Elmas madenlerinin nerelerde olduğunu, nasıl çıkarıldığını, nasıl işlediğini İnternetten baktım.

Afrika da eti kemiğine yapışmış, kendi vatanında kendi toprağının altından çıkan elmas madenini çamurlar içinden çıkaran siyah yerlilerin bir günlük ücretinin de 30 veya 40 cent yani bir Türk lirası olduğunu öğrendim. Aylığı 30 Türk lirası.

Nohut büyüklüğünde bir pırlanta ise 750 bin Türk lirası.

İki milyon iki yüz elli bin siyah işçinin bir günde kazandığının karşılığı nohut büyüklüğündeki pırlanta.

Vatan onun, toprak onun, maden onun, emek onun ama kazananlar, medeni, hümanist, demokrat, laik diye bize yutturulanlar.

Kazananlar demeyeyim, kazandığını sananlar başkaları.

Bir gün ayda on dolara çalıştırdıkları insanların çocuklarının karşılarına çıkıp babalarının paralarını istemeye geleceklerini hiç düşünmediler.

Doğudan batıya, güneyden kuzeye kadar her yerde olan değerli şeylerin kendilerine ait olduğuna kendilerini inandırdılar ve saldırdılar.

Haksızlığın kendi başlarına neler getireceğini hesap etmediler.

Geçmişten ibret almadılar.

Firavunun, Karunun, Romalıların, Yahudilerin başlarına gelenlerden ders almadılar.

Bize bir şey olmaz dediler ama şimdi evlerinden dışarı çıkamaz oldular.

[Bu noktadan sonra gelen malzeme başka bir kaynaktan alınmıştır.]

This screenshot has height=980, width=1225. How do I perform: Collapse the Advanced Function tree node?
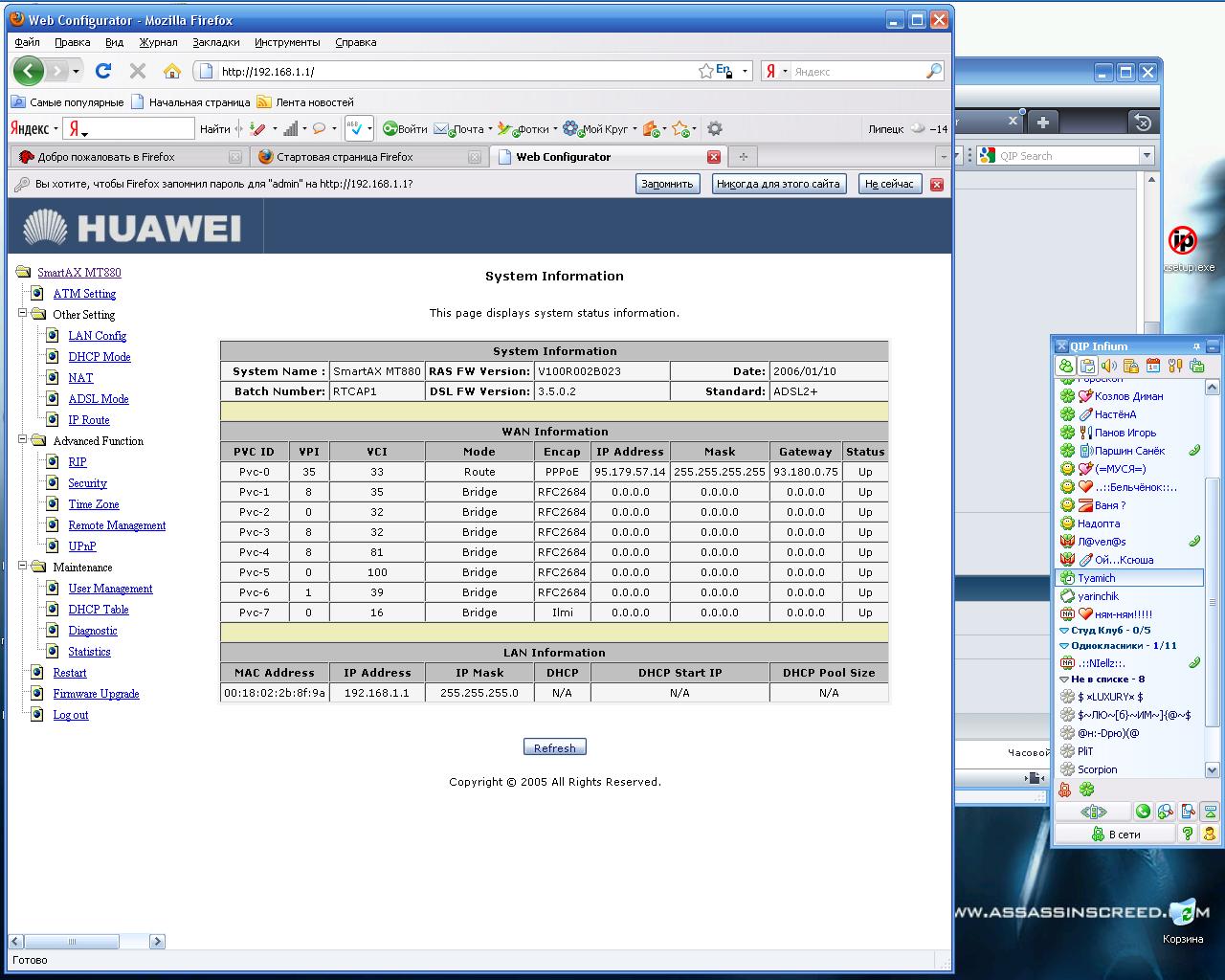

Sömürülerine direnenleri birbirlerine kırdırarak başarılı olacaklarını zannettiler ama Rabbimizin tabiata koyduğu kanunda bile adalet vardır ve haksız olanların birçoğu sağlığında cezasını çekmektedir, bazısı da ahirette çekecektir.

Birleşmiş Milletler acilen toplantıya çağırılmalı ve bir komisyon kurularak son elli yılda hangi devlet hangi devletten hırsızlık yapmışsa, gasp etmişse, aldatarak veya zorla malına el koymuşsa tespiti yapılmalı, ilgili ülkeye tebliğ edilmeli, savunması alındıktan sonra doğruluğu tespit edilen malların hemen bugünkü değerinden geriye o ülkeye hakkını vermelidir.

Öldürdükleri, öldürülmesine sebep oldukları kişilerle karşılıklı oturup hakların sahiplerine verilmesi sağlanmalıdır.

Dünyada iki yüz zenginin mal varlığının yüzde dördü dünyanın açlık sorununu çözecek durumda imiş.

Rabbimiz

Onların mallarında dilenenin ve mahrumun hakkı vardır. buyurmuş. (Zariyat süresi ayet 19)

Hırsızlık, gasp, hortumculuk yollarıyla değil helal yollardan kazansanız bile mallarınızda fakirin hakkının olduğunu söylüyor kâinatı yaratan Rabbimiz.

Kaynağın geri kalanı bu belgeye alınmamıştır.